= Prompt =
Find every line in the listing below that contains the string "beside", matching case exactly, and copy each of those lines.

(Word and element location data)
—————
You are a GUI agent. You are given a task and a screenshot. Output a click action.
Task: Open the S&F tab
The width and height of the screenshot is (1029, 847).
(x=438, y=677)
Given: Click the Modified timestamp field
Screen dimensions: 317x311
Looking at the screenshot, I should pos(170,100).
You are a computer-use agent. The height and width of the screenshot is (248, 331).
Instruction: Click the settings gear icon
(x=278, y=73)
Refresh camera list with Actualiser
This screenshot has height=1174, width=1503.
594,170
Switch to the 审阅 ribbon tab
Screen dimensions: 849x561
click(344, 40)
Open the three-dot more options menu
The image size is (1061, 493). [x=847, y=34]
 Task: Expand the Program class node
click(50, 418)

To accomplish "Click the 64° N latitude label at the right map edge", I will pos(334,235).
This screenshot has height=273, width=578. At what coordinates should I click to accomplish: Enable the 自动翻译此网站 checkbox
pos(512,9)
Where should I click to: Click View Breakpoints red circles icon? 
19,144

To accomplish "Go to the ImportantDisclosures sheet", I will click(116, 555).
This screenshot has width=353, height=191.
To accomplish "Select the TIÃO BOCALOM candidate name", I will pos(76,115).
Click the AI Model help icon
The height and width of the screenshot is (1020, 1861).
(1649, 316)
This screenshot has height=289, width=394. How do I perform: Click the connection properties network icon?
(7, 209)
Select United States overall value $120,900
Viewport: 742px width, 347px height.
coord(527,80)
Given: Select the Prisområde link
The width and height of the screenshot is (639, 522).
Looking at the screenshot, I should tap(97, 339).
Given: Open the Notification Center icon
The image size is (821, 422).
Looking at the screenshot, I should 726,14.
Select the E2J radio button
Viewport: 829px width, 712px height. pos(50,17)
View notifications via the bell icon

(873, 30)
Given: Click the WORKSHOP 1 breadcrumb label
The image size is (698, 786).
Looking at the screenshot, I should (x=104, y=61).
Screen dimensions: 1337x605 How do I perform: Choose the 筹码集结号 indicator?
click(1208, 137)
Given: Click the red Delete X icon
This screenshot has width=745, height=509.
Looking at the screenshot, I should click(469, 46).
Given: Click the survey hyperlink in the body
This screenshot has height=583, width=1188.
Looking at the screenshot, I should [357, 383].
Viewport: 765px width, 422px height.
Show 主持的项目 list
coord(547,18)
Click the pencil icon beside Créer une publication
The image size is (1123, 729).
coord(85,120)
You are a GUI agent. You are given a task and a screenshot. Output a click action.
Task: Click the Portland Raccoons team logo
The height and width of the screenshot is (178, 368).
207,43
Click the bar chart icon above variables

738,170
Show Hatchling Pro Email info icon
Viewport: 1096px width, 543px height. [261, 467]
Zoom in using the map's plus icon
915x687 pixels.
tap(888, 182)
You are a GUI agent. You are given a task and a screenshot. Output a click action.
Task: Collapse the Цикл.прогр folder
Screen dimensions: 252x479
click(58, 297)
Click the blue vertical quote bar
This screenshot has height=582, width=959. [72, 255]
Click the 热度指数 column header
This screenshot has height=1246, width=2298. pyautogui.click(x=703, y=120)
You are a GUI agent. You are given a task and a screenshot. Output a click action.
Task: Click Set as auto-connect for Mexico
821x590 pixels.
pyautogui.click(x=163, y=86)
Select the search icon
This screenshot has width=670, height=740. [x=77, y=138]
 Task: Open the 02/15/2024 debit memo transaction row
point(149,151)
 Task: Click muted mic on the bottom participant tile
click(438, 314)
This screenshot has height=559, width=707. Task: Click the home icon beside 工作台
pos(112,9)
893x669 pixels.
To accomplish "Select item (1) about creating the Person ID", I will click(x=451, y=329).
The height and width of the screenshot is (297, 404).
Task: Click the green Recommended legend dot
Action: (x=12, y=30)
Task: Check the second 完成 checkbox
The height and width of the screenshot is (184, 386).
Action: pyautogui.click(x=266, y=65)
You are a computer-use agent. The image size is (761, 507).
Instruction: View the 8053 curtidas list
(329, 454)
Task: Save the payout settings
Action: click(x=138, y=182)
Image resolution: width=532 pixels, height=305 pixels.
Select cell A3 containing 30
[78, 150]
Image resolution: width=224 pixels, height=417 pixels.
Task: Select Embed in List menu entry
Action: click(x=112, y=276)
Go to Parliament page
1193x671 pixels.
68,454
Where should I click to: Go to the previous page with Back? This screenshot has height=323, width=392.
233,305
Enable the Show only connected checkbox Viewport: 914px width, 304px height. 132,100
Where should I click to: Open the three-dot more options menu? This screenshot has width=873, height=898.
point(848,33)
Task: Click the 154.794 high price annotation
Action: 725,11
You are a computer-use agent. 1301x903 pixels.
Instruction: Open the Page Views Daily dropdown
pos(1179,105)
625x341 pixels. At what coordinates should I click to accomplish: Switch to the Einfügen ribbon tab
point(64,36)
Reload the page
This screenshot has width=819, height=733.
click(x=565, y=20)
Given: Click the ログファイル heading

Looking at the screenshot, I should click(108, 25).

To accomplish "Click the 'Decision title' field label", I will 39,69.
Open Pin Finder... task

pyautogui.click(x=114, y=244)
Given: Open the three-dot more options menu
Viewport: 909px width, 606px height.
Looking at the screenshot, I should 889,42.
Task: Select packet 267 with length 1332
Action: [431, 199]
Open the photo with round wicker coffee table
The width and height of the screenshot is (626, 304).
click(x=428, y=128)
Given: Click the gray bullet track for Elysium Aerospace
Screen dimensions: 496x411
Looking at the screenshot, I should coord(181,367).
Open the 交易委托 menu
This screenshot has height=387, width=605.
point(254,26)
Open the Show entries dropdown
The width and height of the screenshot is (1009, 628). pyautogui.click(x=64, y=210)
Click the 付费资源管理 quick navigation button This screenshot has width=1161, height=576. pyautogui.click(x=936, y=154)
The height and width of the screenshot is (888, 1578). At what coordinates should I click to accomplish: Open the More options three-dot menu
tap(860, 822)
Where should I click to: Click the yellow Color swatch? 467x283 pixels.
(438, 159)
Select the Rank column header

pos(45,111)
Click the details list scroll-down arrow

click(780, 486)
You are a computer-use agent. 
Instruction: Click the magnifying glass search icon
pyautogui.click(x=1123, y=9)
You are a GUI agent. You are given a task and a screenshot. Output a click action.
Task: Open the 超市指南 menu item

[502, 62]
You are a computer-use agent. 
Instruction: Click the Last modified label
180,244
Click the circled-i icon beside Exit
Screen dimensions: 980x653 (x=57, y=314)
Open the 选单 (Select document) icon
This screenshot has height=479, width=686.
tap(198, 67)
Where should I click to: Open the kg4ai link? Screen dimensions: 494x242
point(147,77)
—————
= Written answer =
Click the pencil icon beside Créer une publication
This screenshot has height=559, width=707. Task: Click the home icon beside 工作台
Click the circled-i icon beside Exit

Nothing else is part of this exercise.